Text provided —
Do you find yourself not wanting to be involved in a disagreement? Maybe you should think again!
Disagreements are inevitable, but that doesn’t mean they have to be destructive. We often learn how to navigate conflict by actually having one. In fact, we spend almost 2.1 hours of our working week resolving disagreements. (1) This, as we all know, can be unpleasant. We’re here to show you that disagreements don’t have to be uncomfortable.
Productive disagreements are so important because they can be a catalyst for our growth. When we engage in respectful debates, share diverse viewpoints, and challenge established norms, we are exploring new ideas and perspectives that might otherwise remain hidden to us. Through these constructive dialogues, weaknesses in individual opinions can be identified and rectified, while strengths are supported and confirmed.
This process encourages critical thinking, fosters creative problem-solving, and fosters an environment where collaboration and open-mindedness thrive. Ultimately, it’s through these interactions that societies, organisations, and individuals evolve, ensuring progress while respecting opinions that are different from our own.

Given task —
Please state how much of the working week, according to the text on productive disagreements, is spent resolving disagreements.

Dataset content —
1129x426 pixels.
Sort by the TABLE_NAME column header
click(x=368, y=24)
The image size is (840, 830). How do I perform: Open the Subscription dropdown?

Output for this exercise —
Almost 2.1 hours.